The founding directors of the new Institute for Women's Leadership were:
- Mary S. Hartman, Dean of Douglass College
- Alice Kessler-Harris, Director, Women's Studies Program
- Charlotte Bunch, Director, Center for Women's Global Leadership
- Carol Smith, Director, Institute for Research on Women
- Ruth B. Mandel, Director until 2019, Center for American Women and Politics, Eagleton Institute of Politics.

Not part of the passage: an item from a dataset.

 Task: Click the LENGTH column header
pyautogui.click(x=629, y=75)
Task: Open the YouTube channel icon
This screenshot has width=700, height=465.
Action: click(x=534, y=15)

Shortly after its founding, the Institute added the new Center for Women and Work, directed by Dorothy Sue Cobble at the Rutgers School of Management and Labor Relations (1993). In 2007, under Judith Brodsky and Ferris Olin’s leadership, the Institute for Women and Art (now the Center for Women in the Arts at Douglass) joined the consortium. The Office for the Promotion of Women in Science, Engineering and Mathematics (2008-2019), under the direction of Vice President Joan Bennett, became the next member unit. In 2011, the Center on Violence Against Women and Children (now Center for Research on Ending Violence, School of Social Work) founded by Judy Postmus, joined the consortium. In October 2020, the consortium welcomed the Center for Women in Business, Rutgers Business School, directed by Lisa Kaplowitz. The Women's Health Institute, Robert Wood Johnson Medical School, led by co-directors Gloria A. Bachmann, MD, MMS, and Juana Hutchinson-Colas, MD, MBA, joined in 2025.